§ PROBLEM DESCRIPTION: Change "Minimize" to "Close" in the rows that begin at the first row and stop after the line containing "[x=687, y=6]". Write out only those lines again, with everything else left the same.

---------- STORED ROWS ----------

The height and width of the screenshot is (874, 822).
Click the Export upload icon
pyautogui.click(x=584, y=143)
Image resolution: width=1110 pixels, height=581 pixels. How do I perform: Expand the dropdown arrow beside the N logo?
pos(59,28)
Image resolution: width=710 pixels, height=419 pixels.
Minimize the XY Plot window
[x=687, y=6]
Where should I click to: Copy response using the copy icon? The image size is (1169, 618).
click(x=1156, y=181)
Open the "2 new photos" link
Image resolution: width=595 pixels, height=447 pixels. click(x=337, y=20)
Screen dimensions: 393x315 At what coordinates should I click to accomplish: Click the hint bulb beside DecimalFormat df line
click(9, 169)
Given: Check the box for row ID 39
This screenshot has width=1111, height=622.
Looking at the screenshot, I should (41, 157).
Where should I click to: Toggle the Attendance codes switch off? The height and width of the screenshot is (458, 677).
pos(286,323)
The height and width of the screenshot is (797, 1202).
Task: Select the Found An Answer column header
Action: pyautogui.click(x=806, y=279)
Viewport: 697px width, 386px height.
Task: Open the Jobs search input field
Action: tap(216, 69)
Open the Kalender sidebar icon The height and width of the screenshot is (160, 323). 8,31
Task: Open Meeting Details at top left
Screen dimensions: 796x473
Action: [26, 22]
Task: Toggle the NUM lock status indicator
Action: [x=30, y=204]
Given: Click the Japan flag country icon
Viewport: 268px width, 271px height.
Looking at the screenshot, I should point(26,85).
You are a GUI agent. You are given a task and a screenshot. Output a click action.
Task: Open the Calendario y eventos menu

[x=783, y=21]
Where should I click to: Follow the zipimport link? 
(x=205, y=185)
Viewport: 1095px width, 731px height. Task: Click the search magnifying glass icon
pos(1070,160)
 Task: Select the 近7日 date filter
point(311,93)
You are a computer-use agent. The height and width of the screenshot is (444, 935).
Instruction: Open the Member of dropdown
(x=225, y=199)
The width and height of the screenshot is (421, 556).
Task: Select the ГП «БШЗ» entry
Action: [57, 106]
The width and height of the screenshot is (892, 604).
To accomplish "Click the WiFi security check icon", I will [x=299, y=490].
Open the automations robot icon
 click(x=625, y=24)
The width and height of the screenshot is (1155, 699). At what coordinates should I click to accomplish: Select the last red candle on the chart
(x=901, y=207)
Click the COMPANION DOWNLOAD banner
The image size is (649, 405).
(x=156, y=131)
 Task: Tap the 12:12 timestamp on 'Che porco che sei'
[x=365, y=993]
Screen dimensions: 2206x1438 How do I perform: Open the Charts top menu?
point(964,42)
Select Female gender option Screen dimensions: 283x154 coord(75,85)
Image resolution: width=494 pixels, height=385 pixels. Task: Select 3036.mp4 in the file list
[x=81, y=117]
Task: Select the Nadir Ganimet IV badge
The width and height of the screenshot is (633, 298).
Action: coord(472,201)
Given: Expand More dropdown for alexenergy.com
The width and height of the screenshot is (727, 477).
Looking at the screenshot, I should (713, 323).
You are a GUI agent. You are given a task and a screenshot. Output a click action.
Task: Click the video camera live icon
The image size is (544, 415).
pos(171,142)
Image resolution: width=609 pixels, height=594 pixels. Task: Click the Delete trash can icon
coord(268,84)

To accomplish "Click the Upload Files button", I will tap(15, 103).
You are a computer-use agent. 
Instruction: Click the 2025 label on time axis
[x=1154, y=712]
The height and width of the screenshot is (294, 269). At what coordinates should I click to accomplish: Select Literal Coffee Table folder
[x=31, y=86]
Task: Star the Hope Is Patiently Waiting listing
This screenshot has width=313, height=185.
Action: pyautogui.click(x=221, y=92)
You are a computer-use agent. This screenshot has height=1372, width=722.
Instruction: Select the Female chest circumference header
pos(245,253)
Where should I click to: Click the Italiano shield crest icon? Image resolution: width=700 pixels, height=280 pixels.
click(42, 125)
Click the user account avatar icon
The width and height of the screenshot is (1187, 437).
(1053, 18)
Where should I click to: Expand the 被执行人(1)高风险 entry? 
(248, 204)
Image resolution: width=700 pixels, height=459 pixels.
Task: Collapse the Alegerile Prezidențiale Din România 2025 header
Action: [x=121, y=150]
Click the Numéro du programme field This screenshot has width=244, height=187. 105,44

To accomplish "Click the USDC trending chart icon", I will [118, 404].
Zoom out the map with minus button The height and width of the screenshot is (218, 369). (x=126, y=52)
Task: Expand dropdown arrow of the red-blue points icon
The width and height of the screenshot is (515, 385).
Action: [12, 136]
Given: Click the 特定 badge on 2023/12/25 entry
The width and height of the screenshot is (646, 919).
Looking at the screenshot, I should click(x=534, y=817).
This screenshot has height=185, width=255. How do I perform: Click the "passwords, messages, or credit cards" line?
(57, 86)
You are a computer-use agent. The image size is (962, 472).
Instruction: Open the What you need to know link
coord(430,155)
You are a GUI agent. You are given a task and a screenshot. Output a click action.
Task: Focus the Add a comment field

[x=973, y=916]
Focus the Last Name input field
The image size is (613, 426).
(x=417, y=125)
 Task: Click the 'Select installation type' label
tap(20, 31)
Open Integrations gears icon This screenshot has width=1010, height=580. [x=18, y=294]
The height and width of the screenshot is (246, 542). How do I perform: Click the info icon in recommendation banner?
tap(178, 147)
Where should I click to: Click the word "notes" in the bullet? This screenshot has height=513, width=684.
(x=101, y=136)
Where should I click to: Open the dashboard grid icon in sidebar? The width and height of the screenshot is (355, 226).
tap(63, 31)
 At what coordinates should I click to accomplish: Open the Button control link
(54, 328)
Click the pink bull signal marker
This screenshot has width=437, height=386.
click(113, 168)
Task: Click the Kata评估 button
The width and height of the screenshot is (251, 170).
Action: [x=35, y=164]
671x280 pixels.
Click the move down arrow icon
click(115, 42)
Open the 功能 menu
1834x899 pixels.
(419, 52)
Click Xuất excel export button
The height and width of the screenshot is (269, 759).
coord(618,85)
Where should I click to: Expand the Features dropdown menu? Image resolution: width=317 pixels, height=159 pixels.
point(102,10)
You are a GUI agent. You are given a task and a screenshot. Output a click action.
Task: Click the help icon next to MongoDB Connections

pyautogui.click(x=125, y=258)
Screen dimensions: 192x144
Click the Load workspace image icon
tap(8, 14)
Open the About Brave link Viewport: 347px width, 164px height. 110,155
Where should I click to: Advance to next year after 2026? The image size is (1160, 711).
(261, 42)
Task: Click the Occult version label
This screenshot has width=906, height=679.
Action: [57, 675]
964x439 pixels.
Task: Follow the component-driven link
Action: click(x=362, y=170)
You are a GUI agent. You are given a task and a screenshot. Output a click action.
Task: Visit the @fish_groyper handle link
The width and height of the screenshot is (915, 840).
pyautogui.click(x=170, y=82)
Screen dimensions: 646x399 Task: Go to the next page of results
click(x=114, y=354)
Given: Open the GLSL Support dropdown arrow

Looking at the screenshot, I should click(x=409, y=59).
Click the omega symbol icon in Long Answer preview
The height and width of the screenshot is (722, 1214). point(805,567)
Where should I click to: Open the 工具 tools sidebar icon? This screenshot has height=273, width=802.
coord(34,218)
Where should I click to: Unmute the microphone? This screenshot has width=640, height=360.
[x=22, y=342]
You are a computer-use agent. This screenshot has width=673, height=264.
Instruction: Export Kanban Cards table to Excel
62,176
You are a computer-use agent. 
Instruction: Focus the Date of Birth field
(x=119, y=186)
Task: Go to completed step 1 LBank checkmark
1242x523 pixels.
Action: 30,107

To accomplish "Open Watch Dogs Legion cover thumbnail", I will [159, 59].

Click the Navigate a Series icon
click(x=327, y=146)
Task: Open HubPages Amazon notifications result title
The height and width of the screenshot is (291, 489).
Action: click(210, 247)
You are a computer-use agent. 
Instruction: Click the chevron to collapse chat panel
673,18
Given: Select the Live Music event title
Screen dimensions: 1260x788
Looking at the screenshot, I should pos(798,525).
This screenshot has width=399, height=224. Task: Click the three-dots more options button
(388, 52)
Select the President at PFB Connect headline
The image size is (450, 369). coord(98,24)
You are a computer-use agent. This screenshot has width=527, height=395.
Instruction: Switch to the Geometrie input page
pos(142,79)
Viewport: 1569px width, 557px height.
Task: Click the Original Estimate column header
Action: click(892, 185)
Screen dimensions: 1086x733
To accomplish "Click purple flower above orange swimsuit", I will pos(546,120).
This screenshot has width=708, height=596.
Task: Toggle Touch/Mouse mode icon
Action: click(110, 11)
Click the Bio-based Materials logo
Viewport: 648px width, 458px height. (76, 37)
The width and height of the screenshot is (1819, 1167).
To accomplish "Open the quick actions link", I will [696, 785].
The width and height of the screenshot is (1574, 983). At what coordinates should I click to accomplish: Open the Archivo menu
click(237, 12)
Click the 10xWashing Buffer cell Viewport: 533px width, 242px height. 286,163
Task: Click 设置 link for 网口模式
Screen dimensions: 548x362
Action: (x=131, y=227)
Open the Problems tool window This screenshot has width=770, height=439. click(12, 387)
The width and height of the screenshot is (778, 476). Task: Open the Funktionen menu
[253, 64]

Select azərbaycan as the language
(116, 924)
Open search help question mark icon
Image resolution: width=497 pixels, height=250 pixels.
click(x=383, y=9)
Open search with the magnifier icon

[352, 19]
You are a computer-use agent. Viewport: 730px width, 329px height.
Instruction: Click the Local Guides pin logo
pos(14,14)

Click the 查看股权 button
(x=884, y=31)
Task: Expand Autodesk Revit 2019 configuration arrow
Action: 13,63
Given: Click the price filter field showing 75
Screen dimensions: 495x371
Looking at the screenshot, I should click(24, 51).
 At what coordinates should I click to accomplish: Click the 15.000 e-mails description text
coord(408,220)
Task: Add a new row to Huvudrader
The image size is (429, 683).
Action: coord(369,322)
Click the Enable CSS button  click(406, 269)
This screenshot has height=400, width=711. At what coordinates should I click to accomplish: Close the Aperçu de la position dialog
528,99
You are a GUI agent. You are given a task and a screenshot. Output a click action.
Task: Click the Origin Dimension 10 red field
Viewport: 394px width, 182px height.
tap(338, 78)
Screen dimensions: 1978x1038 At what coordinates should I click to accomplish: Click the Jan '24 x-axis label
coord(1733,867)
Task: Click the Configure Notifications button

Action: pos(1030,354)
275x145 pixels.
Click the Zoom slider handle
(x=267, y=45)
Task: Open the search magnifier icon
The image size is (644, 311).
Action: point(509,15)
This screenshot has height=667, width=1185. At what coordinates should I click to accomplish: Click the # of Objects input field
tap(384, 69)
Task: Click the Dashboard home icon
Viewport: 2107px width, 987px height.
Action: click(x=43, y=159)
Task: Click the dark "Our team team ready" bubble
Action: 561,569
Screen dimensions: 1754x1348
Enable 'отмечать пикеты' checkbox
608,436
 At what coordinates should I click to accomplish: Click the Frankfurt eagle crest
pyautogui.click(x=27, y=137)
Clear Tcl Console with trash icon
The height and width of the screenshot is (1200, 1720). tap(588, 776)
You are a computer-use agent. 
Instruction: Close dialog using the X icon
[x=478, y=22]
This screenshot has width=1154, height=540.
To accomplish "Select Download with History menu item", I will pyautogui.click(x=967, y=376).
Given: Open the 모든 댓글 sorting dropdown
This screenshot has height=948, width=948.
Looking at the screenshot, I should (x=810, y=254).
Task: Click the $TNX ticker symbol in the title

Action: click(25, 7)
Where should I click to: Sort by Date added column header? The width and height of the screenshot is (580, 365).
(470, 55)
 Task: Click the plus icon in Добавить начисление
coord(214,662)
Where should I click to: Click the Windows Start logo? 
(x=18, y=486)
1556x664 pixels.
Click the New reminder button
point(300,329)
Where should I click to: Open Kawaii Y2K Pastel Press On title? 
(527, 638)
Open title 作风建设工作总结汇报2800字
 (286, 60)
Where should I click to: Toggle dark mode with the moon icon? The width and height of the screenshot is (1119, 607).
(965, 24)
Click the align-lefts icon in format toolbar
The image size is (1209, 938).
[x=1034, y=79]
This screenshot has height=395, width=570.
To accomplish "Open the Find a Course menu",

----------

§ RESULT OF THIS TASK:
The height and width of the screenshot is (874, 822).
Click the Export upload icon
pyautogui.click(x=584, y=143)
Image resolution: width=1110 pixels, height=581 pixels. How do I perform: Expand the dropdown arrow beside the N logo?
pos(59,28)
Image resolution: width=710 pixels, height=419 pixels.
Close the XY Plot window
[x=687, y=6]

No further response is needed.